На невеликой кухоньке много места занимала русская печь, на чьей целебной спине зимой сушили валенки, варежки, тряпьё, и на которую мы, повзрослев, научились забираться, приставив к ней красный стульчик с силуэтом белого новогоднего зайчика. На ней дозволялось спать, но из—за сильного жара мы ограничивались тем, что, забравшись наверх, пускали в комнату бумажные самолётики, просунув руки и голову в узкую щель между кладкой и потолком.

Со стороны, выступающей к окну, мастер изготовил камин: снизу закладывали дрова, а сверху над пламенем нависала вмурованная в кирпичи плита. Выше, в районе в безвестное ведущих тёмных заслонок, печник оставил два углубления, в них прятали спички и, почему—то, внушительные разболтанные портновские ножницы, коими срезали плавники у щук. Выемки находились высоко, и дотянуться до спичек мы, по малости росточка, ещё не могли.

Рядом, в дальнем углу, валялись сушёные, серые от пыли заячьи лапки, ими стряхивали пепел, сажу и нагар с очага, да слипшиеся от жира крылья небольших птиц, коими равномерно размазывали по противням душистое подсолнечное масло. Лапками, к бесстрастью себя приневолив, мы с братом иногда игрались, а появились они, когда отец притащил с охоты подстреленного, чуть рыжеватого зверька, с замаранным кровью мехом. Среди охотничьей добычи встречались селезни с изумрудной шейкой, с глазами, подёрнутыми смертной плёнкой и разбитой грудкой. Они пахли болотом, тиной и отчаянием.

Нам в наследство осталось несколько коробок зелёного, порезанного мелкими квадратиками, и чёрного, напоминавшего чайную заварку, пороха, разнокалиберная дробь, пустые и заряженные медные патроны, капсюли, и напёрсточная мерка, служащая для измерения количества заряда, засыпаемого в гильзу. Хранилось сокровище под замком, и однажды я, учась в седьмом классе, разжился ключом, добрался до клада, и стащил, дабы спалить в крытых учебных окопах возле школы. Конечно, вскоре пропажа обнаружилась, и я, молодой моряк вселенной, получил за это от деда выговор ремнём с занесением в личное дело, но нисколько не жалел о содеянном, уж очень красиво взрывоопасная смесь горела и шипела, выпуская клубы удушливо—тухлого, густого синего дыма с сизым подкладом.

На неровной шероховатой чугунной плите родители варили в кастрюлях супы, тушили в сковородах мясо, а нам пекли печёнки и лепёшки. Помытая картофелина нарезалась тонкими пластинками, натиравшимися солью и отправлявшимися на раскалённую чугунину. Подрумянивая, отвердевшие кусочки переворачивали ножиком. Пластики приобретали приятный золотистый цвет и слегка солоноватый вкус. Случалось, правда, они подгорали до черноты, но ничего непоправимого в том мы не видели, гарь соскабливалась ножом. Лучше всего жарёнки уплетались тёплыми, т.к. полежав на тарелке, отсыревали, становились скользкими от влаги, превращаясь в ломтики банального прохладного отварного клубня. Лаваш обычно пекли на горячей плите из раскатанных остатков пресного теста.

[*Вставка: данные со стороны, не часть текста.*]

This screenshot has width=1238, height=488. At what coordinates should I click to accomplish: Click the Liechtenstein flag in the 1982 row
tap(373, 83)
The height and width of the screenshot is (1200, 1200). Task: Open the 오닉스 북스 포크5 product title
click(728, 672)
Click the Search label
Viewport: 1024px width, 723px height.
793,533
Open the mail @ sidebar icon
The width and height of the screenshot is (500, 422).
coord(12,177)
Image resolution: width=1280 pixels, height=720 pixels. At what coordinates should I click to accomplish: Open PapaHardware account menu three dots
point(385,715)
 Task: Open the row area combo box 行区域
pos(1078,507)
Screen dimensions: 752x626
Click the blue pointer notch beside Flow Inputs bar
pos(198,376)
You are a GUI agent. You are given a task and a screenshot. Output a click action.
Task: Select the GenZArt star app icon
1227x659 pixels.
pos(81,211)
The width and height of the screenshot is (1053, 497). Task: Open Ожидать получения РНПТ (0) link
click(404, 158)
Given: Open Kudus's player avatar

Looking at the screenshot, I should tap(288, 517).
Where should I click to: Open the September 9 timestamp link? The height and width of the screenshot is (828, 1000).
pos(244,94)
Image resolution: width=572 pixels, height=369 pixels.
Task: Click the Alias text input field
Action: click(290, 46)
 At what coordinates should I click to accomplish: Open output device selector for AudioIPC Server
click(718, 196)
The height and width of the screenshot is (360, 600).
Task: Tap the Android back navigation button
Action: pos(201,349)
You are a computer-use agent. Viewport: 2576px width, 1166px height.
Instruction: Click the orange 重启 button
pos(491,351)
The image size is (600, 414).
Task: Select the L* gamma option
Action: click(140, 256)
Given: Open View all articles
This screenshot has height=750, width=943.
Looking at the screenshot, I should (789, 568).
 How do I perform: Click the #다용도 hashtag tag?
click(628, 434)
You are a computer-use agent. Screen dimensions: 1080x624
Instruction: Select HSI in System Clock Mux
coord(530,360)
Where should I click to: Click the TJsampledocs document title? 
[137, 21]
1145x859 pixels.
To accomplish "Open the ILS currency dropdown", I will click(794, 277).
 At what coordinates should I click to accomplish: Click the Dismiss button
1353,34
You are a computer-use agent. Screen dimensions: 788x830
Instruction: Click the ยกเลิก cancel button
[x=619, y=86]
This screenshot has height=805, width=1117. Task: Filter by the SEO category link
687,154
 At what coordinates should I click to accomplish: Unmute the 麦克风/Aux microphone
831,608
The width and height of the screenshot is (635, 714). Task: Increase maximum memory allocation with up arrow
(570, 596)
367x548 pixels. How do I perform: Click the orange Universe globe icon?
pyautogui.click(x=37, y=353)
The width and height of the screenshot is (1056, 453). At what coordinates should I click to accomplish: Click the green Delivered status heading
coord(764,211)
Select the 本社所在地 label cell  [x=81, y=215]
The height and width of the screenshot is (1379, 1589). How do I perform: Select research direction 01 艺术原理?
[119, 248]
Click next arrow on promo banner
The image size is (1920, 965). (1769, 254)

Пока готовились «сельские походные деликатесы», мы с Владленом нетерпеливо подпрыгивали, дожидаясь возможности отправить в рот бесхитростное, но такое аппетитное кушанье. Бабушки только и успевали, грозя кулачками, отгонять нас полотенцами от камина, ибо мы, войдя в раж, могли обжечься, коснувшись потрескивающей дверцы. В века загадочно былые, и печёнки, и лепёшки за раз выпекались не по одной штуке, и нередко мы наедались раньше, чем они заканчивались.

Живой (сб. «Острова в бесконечном океане»)

Умирал, да, дурак, не умер…

Не выхаркал надсадно лёгкие в реанимации,

Не сгорел листом пожелтевшим в лихорадке.

Не забрал наверх чёрт с опухшим от пьянок

Лицом соседа.

Видимо, и там я никому особо не нужен,

Не интересен,

Не гож.

Или просто рановато навострил лыжи,

Или кто-то потерял направление с диагнозом,

Или опять авансом будущее прописано:

«Принимать по чайной ложке

Два раза в день…»

Ясности нет…

Отчёта канцелярия канцлера не предоставит.

Перечеркну месяц назад написанное, —

И снова влачиться сиротливо слепцом

По глухим закоулкам и преднебесным хлябям.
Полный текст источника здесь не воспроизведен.